» **WHAT YOU HAVE TO DO**: Once the pictures are removed, restate the listing word for word.

» **SOURCE MATERIAL**:
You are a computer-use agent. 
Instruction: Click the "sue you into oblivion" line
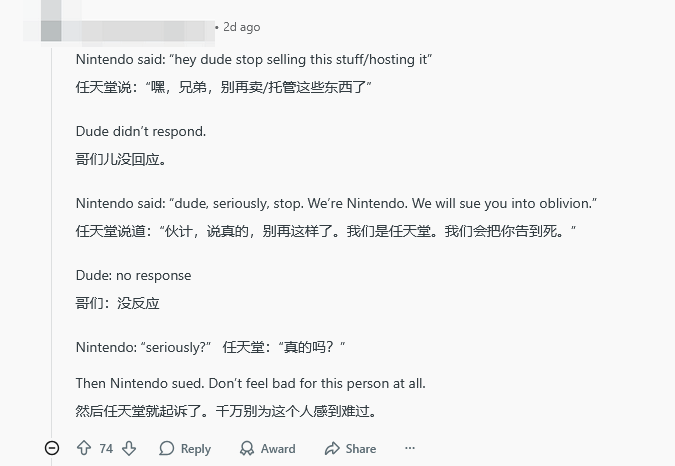336,203

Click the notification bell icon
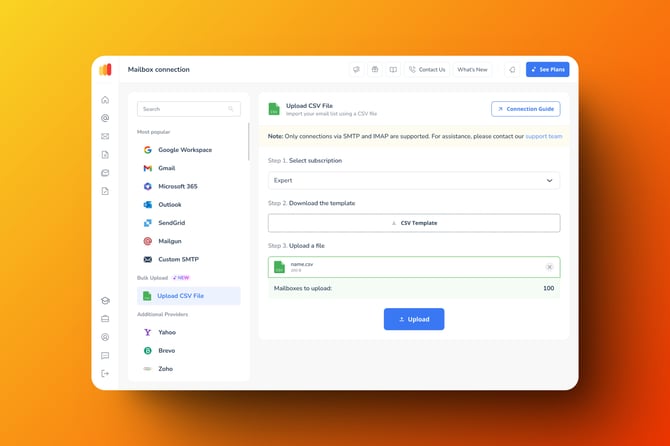512,70
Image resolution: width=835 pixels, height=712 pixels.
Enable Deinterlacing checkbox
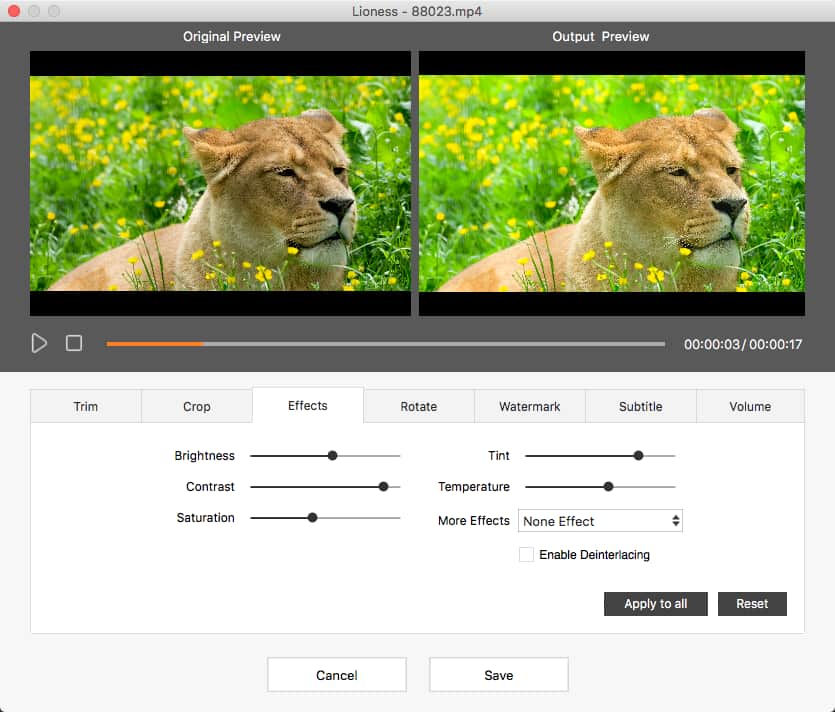(x=526, y=554)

» **SOLUTION TO THE PROBLEM**:
You are a computer-use agent. 
Instruction: Click the "sue you into oblivion" line
336,203

Click the notification bell icon
512,70
Image resolution: width=835 pixels, height=712 pixels.
Enable Deinterlacing checkbox
(x=526, y=554)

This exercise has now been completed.